TEXTE FOURNI ->
Les enjeux
de la vie internationale
Reconnaissance. Elections et religion.
Q*R
Charles Enderlin
© Charles
Enderlin
Mercredi 3 décembre 2014
Quelles
peuvent–être les conséquences du vote du
parlement en faveur de la reconnaissance
de l’état palestinien ?
Sur le terrain, cela ne changera pas
grand chose, si ce n’est
psychologiquement en apportant une forme
de soutien au peuple palestinien. Au
plan politique, c’est une preuve
supplémentaire de l’érosion - de plus en
plus importante - du soutien à Israël en
Europe. On a eu un vote similaire par le
parlement britannique le 13 octobre
dernier, sans grandes conséquences. La
Suède, elle, est allée plus loin, quinze
jour plus tard, devenant le premier pays
de l’Union européenne à accorder à la
Palestine une reconnaissance
diplomatique en bonne et due forme.
Exprimant son mécontentement, Israël a
rappelé son ambassadeur. Il faut
rappeler que, depuis le 29 novembre
2012, la Palestine est un état « non
membre » associé aux Nations Unis.
L’Assemblée générale lui avait accordé
ce statut par 138 voix pour, 9 contre et
41 abstentions. Cela donne la
possibilité à Mahmoud Abbas, le
Président palestinien de décider
d'adhérer à une quinzaine de traités
internationaux, notamment au Statut de
Rome, créant la Cour pénale
internationale. Il pourrait y déposer
une plainte pour « crimes de guerre »
contre Israël.
En fait, alors qu’il va avoir 80 ans,
Mahmoud Abbas, songe à son départ de la
scène politique. Il sait que la
probabilité d’aboutir à un accord avec
Israël est des plus faibles et semble
laisser à son peuple un héritage
politique comportant des résolutions
onusiennes et la reconnaissance de la
Palestine par le plus de pays possibles.
L’éventualité
d’élections anticipées en Israël
change-t-elle la donne ?
Oui, pour l’heure, la rupture est totale
entre les divers partenaires de la
coalition gouvernementale et on va
certainement vers une dissolution de la
Knesset, le Parlement. Ce sera une
élection fondamentale. Idéologiquement,
Israël est à la croisée des chemins. Des
projets de loi présentés par la droite
et rejetés par le centre et la gauche
sont à l’origine de cette crise
politique. Surtout le texte,
redéfinissant la nature même d’Israël
comme « l’état nation du peuple juif ».
Seuls les Juifs y auraient des droits
nationaux. Les autres citoyens n’ayant
que des droits individuels. A ce stade
la notion de « complète égalité de
droits sociaux et politiques à tous ses
citoyens, sans distinction de croyance,
de race ou de sexe » stipulée par la
Déclaration d’indépendance de 1948 n’est
pas mentionnée. En d’autres termes, les
Arabes israéliens seraient exclus de
l’identité nationale, exclusivement
juive. Ce projet de loi, s’inscrit tout
à fait dans la vision des
fondamentalistes messianiques, du
sionisme religieux.
Pourquoi le
sionisme religieux prend-il précisément
maintenant une place aussi importante
dans la société israélienne ?

CONSIGNE ÉCRITE -> Recopiez à l'identique, dans le texte fourni, tout ce qui va de « contre Israël. » jusqu'à « de pays possibles. ».

DONNÉES FOURNIES ->
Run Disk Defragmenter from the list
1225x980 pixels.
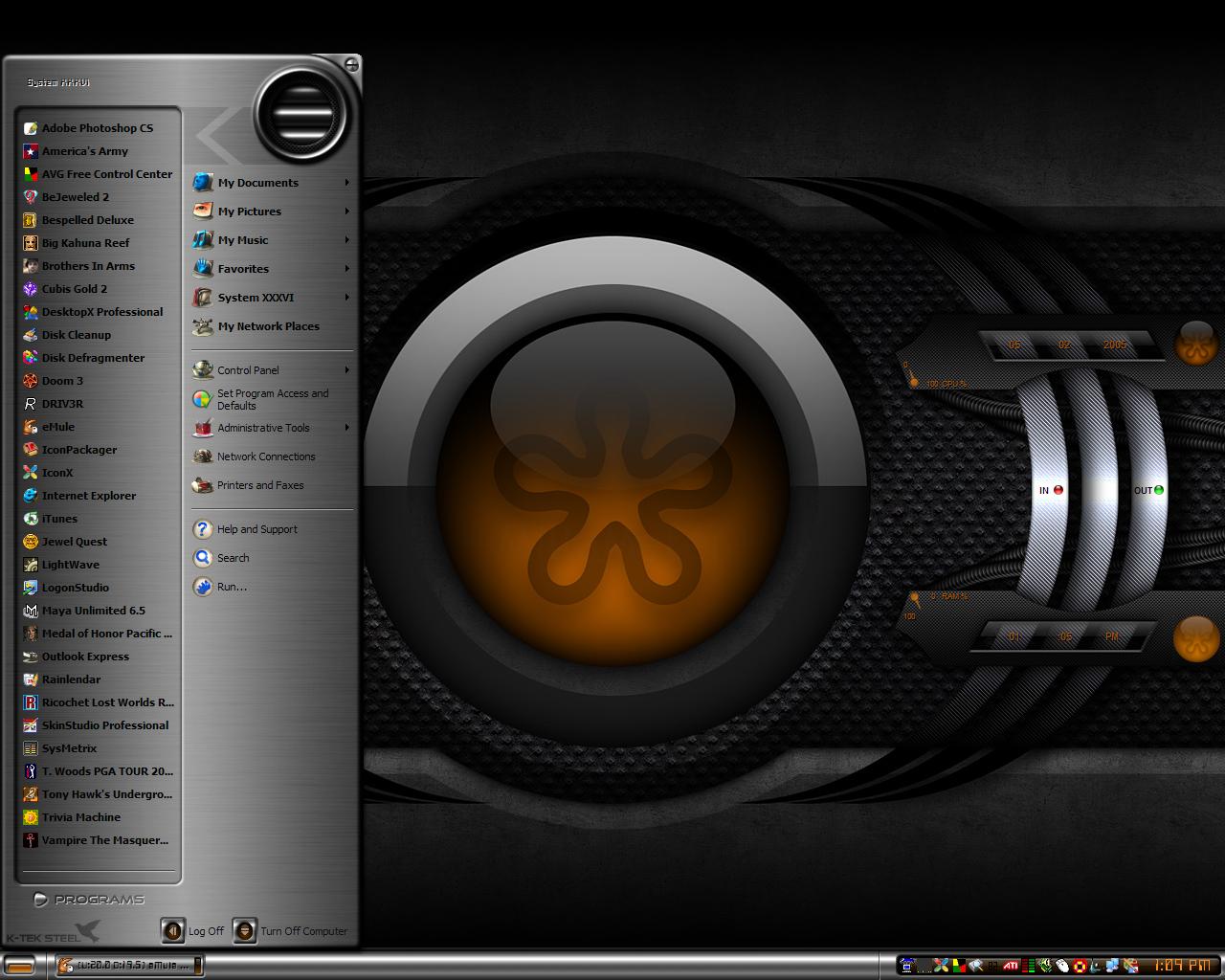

RÉPONSE ÉCRITE ->
contre Israël.
En fait, alors qu’il va avoir 80 ans,
Mahmoud Abbas, songe à son départ de la
scène politique. Il sait que la
probabilité d’aboutir à un accord avec
Israël est des plus faibles et semble
laisser à son peuple un héritage
politique comportant des résolutions
onusiennes et la reconnaissance de la
Palestine par le plus de pays possibles.